SOURCE PASSAGE
Law is superb as the world-weary Dumbledore, his secret heartbreak over his boyhood love for Grindelwald etched on his face. He is the powerful centre of this movie and commands every scene he is in, even while his Michael Gambon-esque Irish burr drifts in and out.  Similarly, Mikkelsen is mesmerising as Grindelwald, a far more menacing and pitilessly sinister presence than Johnny Depp’s previous incarnation.

Their scenes together pack a real punch, even if the writing (as elsewhere) is relentlessly pedestrian. They deserve better. An unfortunate early exchange doesn’t help, when they meet in a restaurant and Grindelwald glances down at Dumbledore’s body and then says, “Show it to me.” Sniggers rippled across our preview audience. Yes, he’s referring to their blood pact pendant, but clumsy writing rather spoiled a powerful and important on-screen acknowledgment of their gay relationship.

That pendant is an inspired piece of plotting, establishing that neither can ever move directly against the other. It is supposed to be unbreakable, a beautiful and terrible symbol of a love that was warped and betrayed. Instead, it is cavalierly destroyed at the end in appallingly fudged money that defies logic. It is just one example of poor writing that undermines the entire movie.

PROBLEM DETAILS
Output the stretch of the film review from "Their scenes together" through "the entire movie.", copied word for word. The records that come next have no connection to the film review.

GIVEN RECORDS
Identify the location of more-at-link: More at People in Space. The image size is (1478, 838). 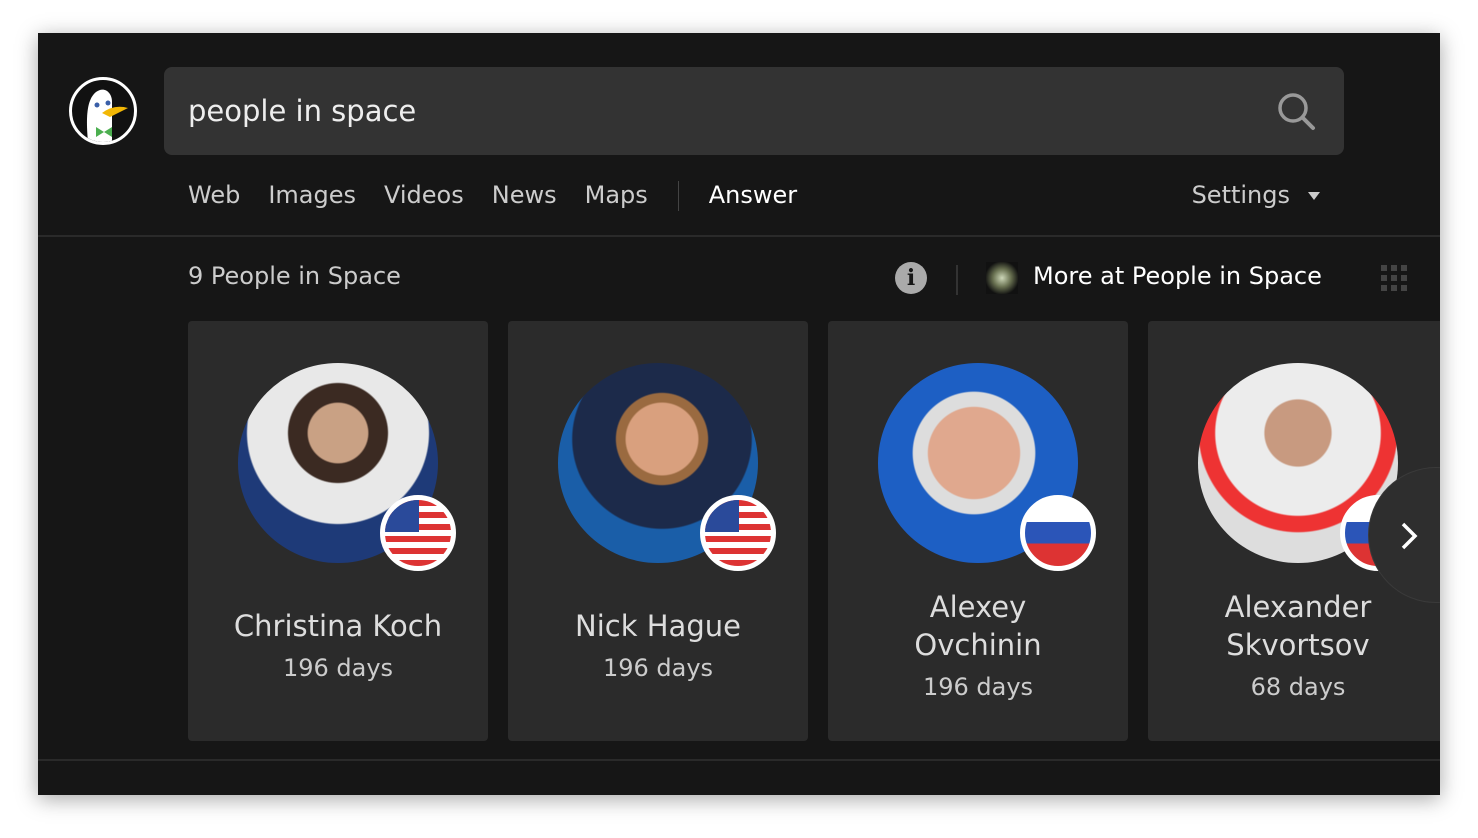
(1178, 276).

* * *

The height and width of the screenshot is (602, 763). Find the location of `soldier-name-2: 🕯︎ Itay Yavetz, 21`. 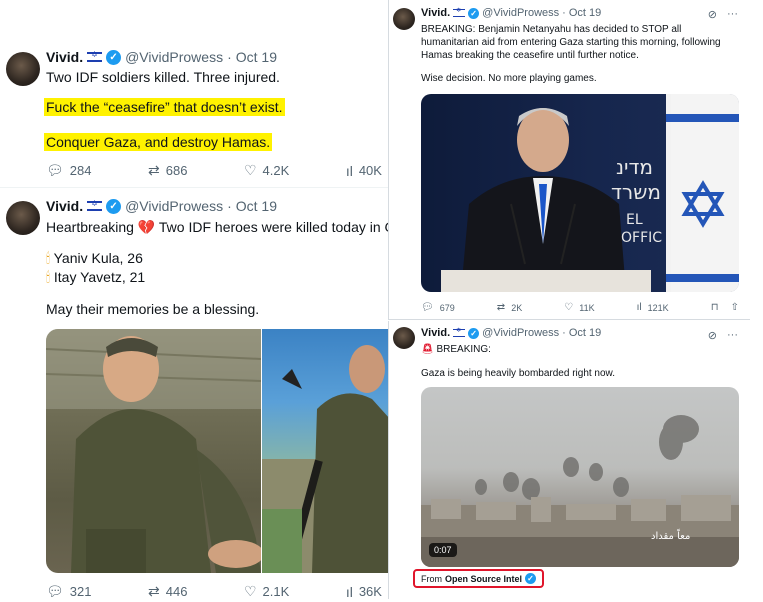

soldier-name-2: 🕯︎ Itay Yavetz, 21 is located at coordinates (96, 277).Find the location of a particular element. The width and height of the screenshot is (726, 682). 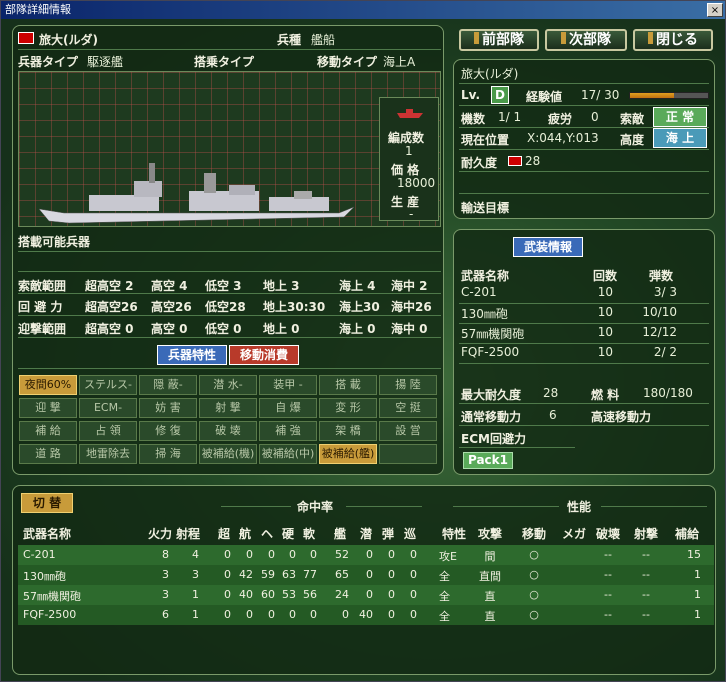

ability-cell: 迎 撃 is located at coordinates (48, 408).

SOLUTION TO THE EXERCISE
Their scenes together pack a real punch, even if the writing (as elsewhere) is relentlessly pedestrian. They deserve better. An unfortunate early exchange doesn’t help, when they meet in a restaurant and Grindelwald glances down at Dumbledore’s body and then says, “Show it to me.” Sniggers rippled across our preview audience. Yes, he’s referring to their blood pact pendant, but clumsy writing rather spoiled a powerful and important on-screen acknowledgment of their gay relationship.

That pendant is an inspired piece of plotting, establishing that neither can ever move directly against the other. It is supposed to be unbreakable, a beautiful and terrible symbol of a love that was warped and betrayed. Instead, it is cavalierly destroyed at the end in appallingly fudged money that defies logic. It is just one example of poor writing that undermines the entire movie.